── 所给文段

这里的 get_store_name() 不依赖任何任务输出:

DataItem(
    from_relation=DTRela(
        key="store_name",
        related_task="serve_customer",
        from_function=get_store_name,
    ),
    to_relation=DTRela(key="store_name", related_task="serve_customer"),
)

数据流矩阵

下游 task 参数 数据来源
grind_beans drink_type take_order.drink
brew_coffee beans grind_beans.beans_ready
brew_coffee drink_type take_order.drink
prepare_milk drink_type take_order.drink
assemble_drink coffee brew_coffee.coffee_liquid
assemble_drink milk prepare_milk.milk_foam
assemble_drink order_id take_order.order_id
serve_customer customer_name take_order.customer
serve_customer drink assemble_drink.final_drink
serve_customer store_name get_store_name()

────
── 所给资料

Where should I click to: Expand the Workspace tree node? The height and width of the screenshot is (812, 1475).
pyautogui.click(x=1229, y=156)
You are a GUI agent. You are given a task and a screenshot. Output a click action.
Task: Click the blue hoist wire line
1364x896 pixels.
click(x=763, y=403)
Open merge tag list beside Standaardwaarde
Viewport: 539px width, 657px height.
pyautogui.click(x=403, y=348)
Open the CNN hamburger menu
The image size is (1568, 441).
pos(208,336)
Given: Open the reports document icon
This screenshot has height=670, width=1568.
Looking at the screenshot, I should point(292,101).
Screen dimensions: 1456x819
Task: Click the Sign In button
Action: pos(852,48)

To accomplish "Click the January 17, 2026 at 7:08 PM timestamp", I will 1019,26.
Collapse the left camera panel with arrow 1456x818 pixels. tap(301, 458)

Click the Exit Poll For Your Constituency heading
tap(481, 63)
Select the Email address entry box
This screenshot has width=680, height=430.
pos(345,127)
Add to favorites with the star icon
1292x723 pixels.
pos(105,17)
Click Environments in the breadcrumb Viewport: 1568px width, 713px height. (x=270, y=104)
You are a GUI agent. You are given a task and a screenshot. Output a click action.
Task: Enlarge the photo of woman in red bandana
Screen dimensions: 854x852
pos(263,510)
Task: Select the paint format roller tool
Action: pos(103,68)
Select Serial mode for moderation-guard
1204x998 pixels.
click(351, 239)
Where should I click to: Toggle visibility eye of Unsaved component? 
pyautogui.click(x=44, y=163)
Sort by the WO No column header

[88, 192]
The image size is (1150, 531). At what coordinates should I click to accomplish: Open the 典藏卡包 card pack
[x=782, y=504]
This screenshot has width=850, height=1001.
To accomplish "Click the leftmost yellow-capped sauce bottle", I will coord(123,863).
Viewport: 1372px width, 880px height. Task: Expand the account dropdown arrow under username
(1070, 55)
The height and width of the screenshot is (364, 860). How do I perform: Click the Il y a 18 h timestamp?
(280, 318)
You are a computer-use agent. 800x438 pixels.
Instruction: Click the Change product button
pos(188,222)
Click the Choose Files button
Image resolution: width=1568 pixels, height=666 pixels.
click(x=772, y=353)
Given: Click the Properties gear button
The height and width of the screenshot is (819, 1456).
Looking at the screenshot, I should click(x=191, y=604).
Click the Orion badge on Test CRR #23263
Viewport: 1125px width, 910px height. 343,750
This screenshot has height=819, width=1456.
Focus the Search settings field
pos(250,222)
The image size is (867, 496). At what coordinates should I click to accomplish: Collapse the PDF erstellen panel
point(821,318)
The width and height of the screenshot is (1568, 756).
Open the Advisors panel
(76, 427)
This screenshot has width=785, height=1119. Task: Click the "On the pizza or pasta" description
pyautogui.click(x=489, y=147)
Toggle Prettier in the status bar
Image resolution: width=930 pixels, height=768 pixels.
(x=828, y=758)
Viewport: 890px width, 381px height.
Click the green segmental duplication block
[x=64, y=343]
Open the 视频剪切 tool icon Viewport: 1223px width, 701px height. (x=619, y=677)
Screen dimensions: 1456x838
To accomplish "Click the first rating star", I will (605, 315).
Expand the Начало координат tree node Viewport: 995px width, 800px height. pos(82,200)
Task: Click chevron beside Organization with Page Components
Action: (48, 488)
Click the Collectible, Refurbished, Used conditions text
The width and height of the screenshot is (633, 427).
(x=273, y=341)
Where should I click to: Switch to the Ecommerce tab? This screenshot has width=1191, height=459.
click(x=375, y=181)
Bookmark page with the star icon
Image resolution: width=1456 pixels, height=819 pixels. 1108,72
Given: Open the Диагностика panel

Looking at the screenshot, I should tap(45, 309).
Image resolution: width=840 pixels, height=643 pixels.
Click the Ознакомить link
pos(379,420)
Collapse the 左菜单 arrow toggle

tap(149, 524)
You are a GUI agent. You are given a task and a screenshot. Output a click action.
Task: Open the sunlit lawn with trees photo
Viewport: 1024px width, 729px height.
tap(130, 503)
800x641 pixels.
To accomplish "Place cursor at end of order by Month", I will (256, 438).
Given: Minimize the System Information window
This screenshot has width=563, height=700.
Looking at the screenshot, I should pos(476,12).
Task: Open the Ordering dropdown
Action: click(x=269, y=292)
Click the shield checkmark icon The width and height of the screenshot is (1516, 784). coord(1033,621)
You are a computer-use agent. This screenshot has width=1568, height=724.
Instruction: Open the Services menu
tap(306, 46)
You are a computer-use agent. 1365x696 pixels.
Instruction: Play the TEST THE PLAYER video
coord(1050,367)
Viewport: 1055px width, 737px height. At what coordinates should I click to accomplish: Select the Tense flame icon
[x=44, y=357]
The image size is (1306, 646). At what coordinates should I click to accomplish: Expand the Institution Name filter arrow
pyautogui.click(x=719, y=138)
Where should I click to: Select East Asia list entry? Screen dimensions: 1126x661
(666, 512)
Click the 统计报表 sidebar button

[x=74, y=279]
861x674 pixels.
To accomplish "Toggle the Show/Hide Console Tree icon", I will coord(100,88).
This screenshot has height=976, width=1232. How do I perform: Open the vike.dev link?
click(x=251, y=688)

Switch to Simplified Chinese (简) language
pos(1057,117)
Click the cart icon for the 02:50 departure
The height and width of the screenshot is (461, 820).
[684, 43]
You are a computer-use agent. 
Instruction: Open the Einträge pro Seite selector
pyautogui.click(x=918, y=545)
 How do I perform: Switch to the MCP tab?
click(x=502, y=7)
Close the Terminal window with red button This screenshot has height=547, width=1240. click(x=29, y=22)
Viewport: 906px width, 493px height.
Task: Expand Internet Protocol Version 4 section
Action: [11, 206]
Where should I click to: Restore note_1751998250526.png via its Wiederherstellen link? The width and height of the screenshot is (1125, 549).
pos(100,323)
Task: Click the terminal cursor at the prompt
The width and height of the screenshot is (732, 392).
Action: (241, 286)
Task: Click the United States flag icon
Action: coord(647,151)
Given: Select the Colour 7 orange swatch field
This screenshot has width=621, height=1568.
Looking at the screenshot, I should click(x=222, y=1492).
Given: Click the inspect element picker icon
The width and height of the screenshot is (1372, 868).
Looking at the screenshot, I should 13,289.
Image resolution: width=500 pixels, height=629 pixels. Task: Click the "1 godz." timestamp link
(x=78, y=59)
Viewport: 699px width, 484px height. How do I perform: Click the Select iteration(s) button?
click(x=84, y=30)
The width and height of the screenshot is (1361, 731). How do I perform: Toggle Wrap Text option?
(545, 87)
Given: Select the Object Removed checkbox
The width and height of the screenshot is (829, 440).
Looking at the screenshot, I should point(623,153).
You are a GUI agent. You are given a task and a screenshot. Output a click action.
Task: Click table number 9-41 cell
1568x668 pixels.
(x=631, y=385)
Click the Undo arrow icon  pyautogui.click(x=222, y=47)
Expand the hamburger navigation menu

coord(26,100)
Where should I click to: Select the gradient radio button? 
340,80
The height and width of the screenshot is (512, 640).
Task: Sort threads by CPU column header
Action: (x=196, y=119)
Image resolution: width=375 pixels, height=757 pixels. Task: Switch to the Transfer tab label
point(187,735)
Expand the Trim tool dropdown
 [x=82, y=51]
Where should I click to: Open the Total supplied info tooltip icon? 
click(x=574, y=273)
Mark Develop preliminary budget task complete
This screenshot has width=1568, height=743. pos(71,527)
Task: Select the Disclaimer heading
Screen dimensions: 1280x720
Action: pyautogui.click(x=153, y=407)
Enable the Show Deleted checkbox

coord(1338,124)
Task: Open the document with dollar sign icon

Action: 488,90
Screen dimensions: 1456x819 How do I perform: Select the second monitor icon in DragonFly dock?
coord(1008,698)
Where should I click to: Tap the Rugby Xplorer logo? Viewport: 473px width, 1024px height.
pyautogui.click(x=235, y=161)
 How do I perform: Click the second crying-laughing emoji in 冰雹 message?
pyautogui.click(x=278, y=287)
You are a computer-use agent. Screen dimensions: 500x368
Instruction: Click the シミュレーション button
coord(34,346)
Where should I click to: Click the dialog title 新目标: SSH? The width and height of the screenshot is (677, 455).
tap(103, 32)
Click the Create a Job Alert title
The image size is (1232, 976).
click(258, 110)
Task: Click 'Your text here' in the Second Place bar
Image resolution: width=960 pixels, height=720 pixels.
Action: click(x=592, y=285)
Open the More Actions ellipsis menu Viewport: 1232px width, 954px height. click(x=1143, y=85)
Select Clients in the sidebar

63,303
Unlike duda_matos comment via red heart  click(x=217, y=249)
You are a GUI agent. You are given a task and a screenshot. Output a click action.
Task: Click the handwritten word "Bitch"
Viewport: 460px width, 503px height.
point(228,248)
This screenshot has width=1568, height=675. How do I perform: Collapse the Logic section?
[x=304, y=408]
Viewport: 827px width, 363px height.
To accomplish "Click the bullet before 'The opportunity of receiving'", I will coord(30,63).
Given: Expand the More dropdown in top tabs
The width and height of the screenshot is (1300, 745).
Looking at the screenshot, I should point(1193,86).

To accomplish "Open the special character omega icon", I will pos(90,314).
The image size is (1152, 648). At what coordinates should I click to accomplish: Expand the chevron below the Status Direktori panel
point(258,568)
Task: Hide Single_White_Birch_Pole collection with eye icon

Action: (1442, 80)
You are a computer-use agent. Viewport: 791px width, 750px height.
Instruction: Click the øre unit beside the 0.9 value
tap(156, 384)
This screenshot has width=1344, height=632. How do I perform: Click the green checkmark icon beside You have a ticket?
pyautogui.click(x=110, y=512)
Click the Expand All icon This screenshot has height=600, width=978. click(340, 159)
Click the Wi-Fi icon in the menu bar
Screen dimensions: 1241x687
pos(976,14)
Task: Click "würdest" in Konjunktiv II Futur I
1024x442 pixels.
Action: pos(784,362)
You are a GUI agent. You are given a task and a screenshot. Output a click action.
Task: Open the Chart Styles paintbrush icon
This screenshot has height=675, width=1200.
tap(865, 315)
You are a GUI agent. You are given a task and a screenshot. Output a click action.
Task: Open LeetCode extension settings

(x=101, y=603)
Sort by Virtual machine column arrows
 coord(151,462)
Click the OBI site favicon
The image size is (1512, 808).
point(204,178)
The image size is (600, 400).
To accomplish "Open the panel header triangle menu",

────

§ 待办任务
1. 把讲数据流矩阵的这段文字从头到尾原样复制一遍。
2. 在记录中，从含有“Click the Wi-Fi icon in the menu bar”的那一行到含有“point(204,178)”的那一行之间的各行（两端两行都包括在内），逐字照原样抄录下来。
文段与记录各自独立，彼此没有关联。

§ 各题答复
1.
这里的 get_store_name() 不依赖任何任务输出:

DataItem(
    from_relation=DTRela(
        key="store_name",
        related_task="serve_customer",
        from_function=get_store_name,
    ),
    to_relation=DTRela(key="store_name", related_task="serve_customer"),
)

数据流矩阵

下游 task 参数 数据来源
grind_beans drink_type take_order.drink
brew_coffee beans grind_beans.beans_ready
brew_coffee drink_type take_order.drink
prepare_milk drink_type take_order.drink
assemble_drink coffee brew_coffee.coffee_liquid
assemble_drink milk prepare_milk.milk_foam
assemble_drink order_id take_order.order_id
serve_customer customer_name take_order.customer
serve_customer drink assemble_drink.final_drink
serve_customer store_name get_store_name()

2.
Click the Wi-Fi icon in the menu bar
Screen dimensions: 1241x687
pos(976,14)
Task: Click "würdest" in Konjunktiv II Futur I
1024x442 pixels.
Action: pos(784,362)
You are a GUI agent. You are given a task and a screenshot. Output a click action.
Task: Open the Chart Styles paintbrush icon
This screenshot has height=675, width=1200.
tap(865, 315)
You are a GUI agent. You are given a task and a screenshot. Output a click action.
Task: Open LeetCode extension settings

(x=101, y=603)
Sort by Virtual machine column arrows
 coord(151,462)
Click the OBI site favicon
The image size is (1512, 808).
point(204,178)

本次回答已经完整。